Learning objectives
The course offers the theoretical basis for modeling and solving artificial intelligence problems.
The course includes theoretical lessons that introduce the topics of machine learning and the search for solutions from an algorithmic point of view.
With reference to the Dublin Indicators:
Knowledge and understanding
The course introduces concepts relating to the development, application and validation of artificial intelligence algorithms for machine learning and the search for solutions. In particular, supervised and unsupervised machine learning algorithms, randomized search algorithms and swam intelligence are treated.
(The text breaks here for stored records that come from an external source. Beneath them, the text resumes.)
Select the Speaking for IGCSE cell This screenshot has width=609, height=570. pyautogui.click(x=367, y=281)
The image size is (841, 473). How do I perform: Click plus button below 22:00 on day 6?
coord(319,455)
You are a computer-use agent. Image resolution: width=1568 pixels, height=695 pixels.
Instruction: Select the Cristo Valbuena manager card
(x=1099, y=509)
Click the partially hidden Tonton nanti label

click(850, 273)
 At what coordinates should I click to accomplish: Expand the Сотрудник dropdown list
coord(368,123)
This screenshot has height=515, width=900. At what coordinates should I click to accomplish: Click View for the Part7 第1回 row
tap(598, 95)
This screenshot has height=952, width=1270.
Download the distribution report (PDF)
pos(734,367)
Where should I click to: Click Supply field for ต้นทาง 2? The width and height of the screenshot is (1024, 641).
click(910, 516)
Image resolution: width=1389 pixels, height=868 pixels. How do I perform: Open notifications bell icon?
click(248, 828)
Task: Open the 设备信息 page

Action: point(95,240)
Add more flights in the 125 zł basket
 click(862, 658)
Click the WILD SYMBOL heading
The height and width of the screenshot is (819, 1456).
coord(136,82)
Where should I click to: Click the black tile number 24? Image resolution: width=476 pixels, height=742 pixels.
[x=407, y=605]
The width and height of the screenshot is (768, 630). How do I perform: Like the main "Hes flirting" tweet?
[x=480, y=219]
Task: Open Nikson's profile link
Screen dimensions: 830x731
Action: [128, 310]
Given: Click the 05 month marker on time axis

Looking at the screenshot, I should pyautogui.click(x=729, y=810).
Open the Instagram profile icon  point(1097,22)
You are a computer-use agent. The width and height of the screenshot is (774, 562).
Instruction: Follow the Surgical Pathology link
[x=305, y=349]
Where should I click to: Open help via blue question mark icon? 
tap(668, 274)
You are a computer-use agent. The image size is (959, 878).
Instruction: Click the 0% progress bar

Ability to apply knowledge and understanding
The theoretical knowledge is introduced in the perspective of both the correct application of state-of-the-art algorithms and interpretation of the results, and in understanding their motivations for the development of new computational solutions.
Autonomy of judgment
A critical approach on the use and understanding of current artificial intelligence algorithms is one of the main objectives of the course. In particular, identify the correct methodology and evaluate its impact on the specific application case.
Communication skills
The discussions on the different methods for solving the proposed problems allow you to improve communication skills through presentation in the form of a seminar.
Learning ability
The autonomous use of external resources and the consultation of scientific literature allows you to develop an autonomous learning ability. The student acquires the ability to adapt to the problem and to apply the most suitable models for the resolution.